Callum Turner and Tupenny Middleton (bizarrely in art-deco jewellery)
as Anatole and Hélène Kuragin/a
But likeability wins out in this very likeable adaptation. The Sexy Evil Ones (Hélène and Anatole) and the Saturnine One (Andrei) die, so that the Nice Ones (Natasha and Pierre) can marry. Nikolai falls in love with Someone Plain but Good (Masha). The only muck-up in the moral economy is that The Good-if-occasionally-tetchy Faithful One (Sonia) is left without a partner. But she gets to share in a sun-drenched, tear-jerking dinner à l’herbe at the end, so it’s not too bad.
This is a Happier Ending than Tolstoy gives, where everything is far more complex, and the characters are to a greater degree engaged with the kind of ideas that take centre-stage in the narrator’s thirty-six page concluding monologue on the philosophy of history.
Interesting, then, that several English critics commented on how death-filled and dour the final episode was.
I was reminded of Virginia Woolf’s 1925 generalisations about the differences between Russian and English fiction (in The Common Reader). Basically, the Russians, and not the English, do Soul. ‘It is the saint in them which confounds us with a feeling of our own irreligious triviality, and turns so many of our famous novels to tinsel and trickery. The conclusions of the Russian mind, thus comprehensive and compassionate, are inevitably, perhaps, of the utmost sadness. More accurately indeed we might speak of the inconclusiveness of the Russian mind. It is the sense that there is no answer, that if honestly examined life presents question after question which must be left to sound on and on after the story is over in hopeless interrogation that fills us with a deep, and finally it may be with a resentful, despair. They are right perhaps; unquestionably they see further than we do and without our gross impediments of vision. But perhaps we see something that escapes them, or why should this voice of protest mix itself with our gloom? The voice of protest is the voice of another and an ancient civilisation which seems to have bred in us the instinct to enjoy and fight rather than to suffer and understand.’

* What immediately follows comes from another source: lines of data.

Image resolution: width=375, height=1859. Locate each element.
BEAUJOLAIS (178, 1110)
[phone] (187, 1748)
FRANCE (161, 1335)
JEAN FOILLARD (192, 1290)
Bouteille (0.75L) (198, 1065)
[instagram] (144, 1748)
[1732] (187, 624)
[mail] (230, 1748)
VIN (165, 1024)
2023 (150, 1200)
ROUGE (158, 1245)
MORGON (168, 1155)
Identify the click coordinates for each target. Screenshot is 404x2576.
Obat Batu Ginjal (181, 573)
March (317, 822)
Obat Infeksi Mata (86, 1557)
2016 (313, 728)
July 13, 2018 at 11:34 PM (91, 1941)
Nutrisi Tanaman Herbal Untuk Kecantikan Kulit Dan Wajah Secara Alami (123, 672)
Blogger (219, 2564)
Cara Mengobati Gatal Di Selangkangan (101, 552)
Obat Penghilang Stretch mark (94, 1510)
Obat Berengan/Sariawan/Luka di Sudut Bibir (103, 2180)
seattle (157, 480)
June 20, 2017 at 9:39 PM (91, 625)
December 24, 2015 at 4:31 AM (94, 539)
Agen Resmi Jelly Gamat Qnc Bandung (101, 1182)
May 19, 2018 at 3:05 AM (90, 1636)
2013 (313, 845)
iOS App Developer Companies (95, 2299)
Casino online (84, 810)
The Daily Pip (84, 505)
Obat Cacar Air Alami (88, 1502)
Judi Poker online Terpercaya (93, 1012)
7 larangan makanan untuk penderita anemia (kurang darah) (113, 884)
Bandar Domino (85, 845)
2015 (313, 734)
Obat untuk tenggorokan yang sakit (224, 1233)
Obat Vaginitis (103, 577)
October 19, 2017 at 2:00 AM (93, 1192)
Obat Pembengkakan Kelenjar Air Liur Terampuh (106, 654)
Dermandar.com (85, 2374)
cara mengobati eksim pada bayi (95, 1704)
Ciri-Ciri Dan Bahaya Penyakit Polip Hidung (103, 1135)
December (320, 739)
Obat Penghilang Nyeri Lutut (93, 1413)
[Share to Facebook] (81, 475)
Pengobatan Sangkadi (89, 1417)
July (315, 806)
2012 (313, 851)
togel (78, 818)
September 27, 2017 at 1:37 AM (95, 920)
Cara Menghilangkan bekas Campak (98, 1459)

This adaptation demonstrates the English will to enjoy. Jim Broadbent’s Count Bolkonsky is one that we can enjoy more than Tolstoy’s, or that of most adaptations. We are little taxed by complex or tormented thought, even though this adaptation retains what most of them cut – Pierre’s period of Freemasonry. Where Tolstoy’s characters think, or his narrator thinks about them, this adaptation has nature shots, during which we can do some thinking of our own if we want to. We also have a more comfortable distance in time than did Tolstoy – who had faught in the Crimean War – from the events described. Whatever fresh horrors the military-industrial complex has invented in the meantime, we at least no longer send men marching into canon-fire, or into the insanity of the Duel. Finally, the ending says, whatever has happened, Life Goes On. Simpler than poor, complex, soon-to-have-a-nervous-breakdown Tolstoy, this is a fine, sunny, and generous gift from the BBC to the world.